#### Required work:
Return each line, exactly as given, from the one containing "The width and height of the screenshot is (1350, 562)." through the end of the entries below, and skip the rest.

Pixel coordinate grounding data:

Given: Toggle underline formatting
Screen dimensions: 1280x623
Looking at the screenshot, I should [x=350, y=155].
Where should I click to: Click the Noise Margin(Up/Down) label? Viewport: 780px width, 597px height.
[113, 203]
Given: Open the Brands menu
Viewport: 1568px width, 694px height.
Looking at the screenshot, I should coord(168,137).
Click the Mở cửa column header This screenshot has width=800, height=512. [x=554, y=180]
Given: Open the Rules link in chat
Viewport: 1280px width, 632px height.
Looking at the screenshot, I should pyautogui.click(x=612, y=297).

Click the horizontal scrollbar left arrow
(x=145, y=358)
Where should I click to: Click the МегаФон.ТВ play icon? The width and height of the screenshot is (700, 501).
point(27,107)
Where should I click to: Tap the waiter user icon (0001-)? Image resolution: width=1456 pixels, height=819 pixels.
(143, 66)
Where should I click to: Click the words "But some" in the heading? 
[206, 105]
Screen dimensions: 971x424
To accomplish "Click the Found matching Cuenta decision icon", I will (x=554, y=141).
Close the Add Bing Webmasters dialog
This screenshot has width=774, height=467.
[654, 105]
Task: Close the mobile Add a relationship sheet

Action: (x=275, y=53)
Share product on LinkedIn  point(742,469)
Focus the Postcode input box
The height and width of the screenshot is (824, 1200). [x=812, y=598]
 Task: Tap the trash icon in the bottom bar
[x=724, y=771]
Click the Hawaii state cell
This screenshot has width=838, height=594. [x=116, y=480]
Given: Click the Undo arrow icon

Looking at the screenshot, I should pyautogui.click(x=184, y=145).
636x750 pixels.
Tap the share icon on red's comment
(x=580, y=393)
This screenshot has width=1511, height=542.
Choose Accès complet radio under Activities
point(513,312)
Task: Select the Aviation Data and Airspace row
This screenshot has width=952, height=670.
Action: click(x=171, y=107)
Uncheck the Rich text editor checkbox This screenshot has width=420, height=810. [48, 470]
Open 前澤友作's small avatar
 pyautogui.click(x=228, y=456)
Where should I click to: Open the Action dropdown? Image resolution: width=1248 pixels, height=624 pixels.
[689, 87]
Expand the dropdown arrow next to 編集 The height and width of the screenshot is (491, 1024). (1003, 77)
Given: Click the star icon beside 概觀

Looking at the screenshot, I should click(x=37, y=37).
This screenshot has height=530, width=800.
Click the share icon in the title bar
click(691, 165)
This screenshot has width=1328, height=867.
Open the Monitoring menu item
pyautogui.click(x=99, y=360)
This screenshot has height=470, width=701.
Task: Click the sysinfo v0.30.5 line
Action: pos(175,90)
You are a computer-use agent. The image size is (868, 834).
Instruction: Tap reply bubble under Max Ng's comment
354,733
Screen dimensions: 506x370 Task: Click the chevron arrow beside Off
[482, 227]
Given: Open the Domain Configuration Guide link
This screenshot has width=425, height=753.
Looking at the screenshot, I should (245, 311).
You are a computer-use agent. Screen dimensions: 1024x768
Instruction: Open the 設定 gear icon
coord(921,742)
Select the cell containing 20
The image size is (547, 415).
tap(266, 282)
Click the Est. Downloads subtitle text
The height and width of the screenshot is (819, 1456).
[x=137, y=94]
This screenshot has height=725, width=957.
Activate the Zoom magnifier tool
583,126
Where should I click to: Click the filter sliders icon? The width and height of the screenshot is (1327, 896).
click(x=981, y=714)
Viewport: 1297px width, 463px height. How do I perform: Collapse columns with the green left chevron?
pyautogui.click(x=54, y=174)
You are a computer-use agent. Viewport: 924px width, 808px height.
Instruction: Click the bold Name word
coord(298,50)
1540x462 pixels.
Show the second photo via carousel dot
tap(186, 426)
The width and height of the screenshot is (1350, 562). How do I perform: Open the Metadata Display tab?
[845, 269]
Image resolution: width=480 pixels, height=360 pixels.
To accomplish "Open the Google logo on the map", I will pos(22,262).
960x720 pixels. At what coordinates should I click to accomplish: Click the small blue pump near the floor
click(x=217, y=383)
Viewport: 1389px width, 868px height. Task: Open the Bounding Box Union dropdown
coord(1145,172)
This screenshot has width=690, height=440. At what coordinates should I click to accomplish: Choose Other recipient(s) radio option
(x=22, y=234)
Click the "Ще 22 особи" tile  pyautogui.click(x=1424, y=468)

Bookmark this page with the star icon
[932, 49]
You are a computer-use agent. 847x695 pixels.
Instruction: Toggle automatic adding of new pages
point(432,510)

#### Your response:
The width and height of the screenshot is (1350, 562). How do I perform: Open the Metadata Display tab?
[845, 269]
Image resolution: width=480 pixels, height=360 pixels.
To accomplish "Open the Google logo on the map", I will pos(22,262).
960x720 pixels. At what coordinates should I click to accomplish: Click the small blue pump near the floor
click(x=217, y=383)
Viewport: 1389px width, 868px height. Task: Open the Bounding Box Union dropdown
coord(1145,172)
This screenshot has width=690, height=440. At what coordinates should I click to accomplish: Choose Other recipient(s) radio option
(x=22, y=234)
Click the "Ще 22 особи" tile  pyautogui.click(x=1424, y=468)

Bookmark this page with the star icon
[932, 49]
You are a computer-use agent. 847x695 pixels.
Instruction: Toggle automatic adding of new pages
point(432,510)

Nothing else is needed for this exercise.